You agree that any notices the Dino Bones, Inc. may be required by Applicable Law to send to you will be effective upon Dino Bones, Inc.’s sending an e-mail message to the e-mail address you have on file with Dino Bones, Inc. or publishing such notices on the informational page(s) of 25Words.com.
You agree that no joint venture, partnership, employment, or agency relationship exists between you and Dino Bones, Inc. as a result of this Agreement or your use of the Company Services. A printed version of this Agreement and of any notice related to it shall be admissible in judicial or administrative proceedings based upon or relating to this Agreement to the same extent as other business documents and records originally generated and maintained in printed form.

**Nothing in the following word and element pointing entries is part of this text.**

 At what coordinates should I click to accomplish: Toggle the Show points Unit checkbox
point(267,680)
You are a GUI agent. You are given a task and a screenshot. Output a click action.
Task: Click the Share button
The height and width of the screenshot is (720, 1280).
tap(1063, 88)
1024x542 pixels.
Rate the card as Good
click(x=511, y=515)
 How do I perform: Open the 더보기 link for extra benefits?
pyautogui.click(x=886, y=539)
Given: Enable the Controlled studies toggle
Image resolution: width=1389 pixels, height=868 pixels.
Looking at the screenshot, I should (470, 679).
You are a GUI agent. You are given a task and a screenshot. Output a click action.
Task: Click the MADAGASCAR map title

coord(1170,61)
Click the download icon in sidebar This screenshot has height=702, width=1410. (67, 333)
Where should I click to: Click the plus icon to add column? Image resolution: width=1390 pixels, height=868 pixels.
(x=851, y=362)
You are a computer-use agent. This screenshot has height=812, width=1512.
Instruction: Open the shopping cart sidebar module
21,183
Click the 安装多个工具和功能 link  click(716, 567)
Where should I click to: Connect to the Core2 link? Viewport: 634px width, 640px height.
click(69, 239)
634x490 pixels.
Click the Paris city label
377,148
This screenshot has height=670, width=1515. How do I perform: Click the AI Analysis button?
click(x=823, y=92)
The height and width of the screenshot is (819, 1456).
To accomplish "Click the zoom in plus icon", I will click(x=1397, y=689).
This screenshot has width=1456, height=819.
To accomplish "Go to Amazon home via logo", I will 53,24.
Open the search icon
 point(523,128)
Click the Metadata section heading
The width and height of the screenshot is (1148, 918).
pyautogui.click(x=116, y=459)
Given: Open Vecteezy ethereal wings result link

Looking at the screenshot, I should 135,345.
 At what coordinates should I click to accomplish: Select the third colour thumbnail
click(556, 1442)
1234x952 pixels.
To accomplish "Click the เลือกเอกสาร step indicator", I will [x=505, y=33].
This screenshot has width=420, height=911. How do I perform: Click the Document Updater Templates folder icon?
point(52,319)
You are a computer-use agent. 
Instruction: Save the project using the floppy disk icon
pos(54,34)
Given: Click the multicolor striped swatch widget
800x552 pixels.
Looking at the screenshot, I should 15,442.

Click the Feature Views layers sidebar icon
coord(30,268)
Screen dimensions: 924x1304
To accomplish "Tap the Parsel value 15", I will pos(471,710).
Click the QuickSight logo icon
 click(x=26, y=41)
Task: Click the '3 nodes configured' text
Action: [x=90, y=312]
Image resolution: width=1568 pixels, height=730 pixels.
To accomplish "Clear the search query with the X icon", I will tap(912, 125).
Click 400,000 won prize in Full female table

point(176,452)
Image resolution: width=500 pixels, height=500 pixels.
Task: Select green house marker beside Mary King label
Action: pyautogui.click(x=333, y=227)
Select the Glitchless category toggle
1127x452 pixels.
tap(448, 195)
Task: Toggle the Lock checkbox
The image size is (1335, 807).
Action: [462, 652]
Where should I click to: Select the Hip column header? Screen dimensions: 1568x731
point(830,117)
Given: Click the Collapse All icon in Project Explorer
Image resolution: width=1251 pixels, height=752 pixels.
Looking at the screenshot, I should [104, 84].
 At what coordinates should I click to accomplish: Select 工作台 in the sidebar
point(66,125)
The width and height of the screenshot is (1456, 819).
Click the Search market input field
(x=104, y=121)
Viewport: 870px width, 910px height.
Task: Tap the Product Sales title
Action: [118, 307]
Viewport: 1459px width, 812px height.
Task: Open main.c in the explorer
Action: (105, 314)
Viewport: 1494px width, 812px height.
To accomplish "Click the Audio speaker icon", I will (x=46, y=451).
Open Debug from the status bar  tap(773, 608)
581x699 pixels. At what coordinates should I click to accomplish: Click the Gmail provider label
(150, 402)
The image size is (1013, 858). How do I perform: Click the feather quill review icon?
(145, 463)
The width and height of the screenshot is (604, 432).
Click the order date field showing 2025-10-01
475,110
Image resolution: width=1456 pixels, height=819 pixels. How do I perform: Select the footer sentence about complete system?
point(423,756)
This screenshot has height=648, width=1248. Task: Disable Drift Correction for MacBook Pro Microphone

Nothing contained in this Agreement limits Dino Bones, Inc.’s right to comply with governmental, court and law enforcement requests or requirements relating to your use of the Company Services or information provided to or gathered by us in connection with such use. Please contact us at: Terms-FFR@fox.com with any questions regarding this Agreement.
I HAVE READ THIS AGREEMENT AND AGREE TO ALL OF THE PROVISIONS CONTAINED ABOVE.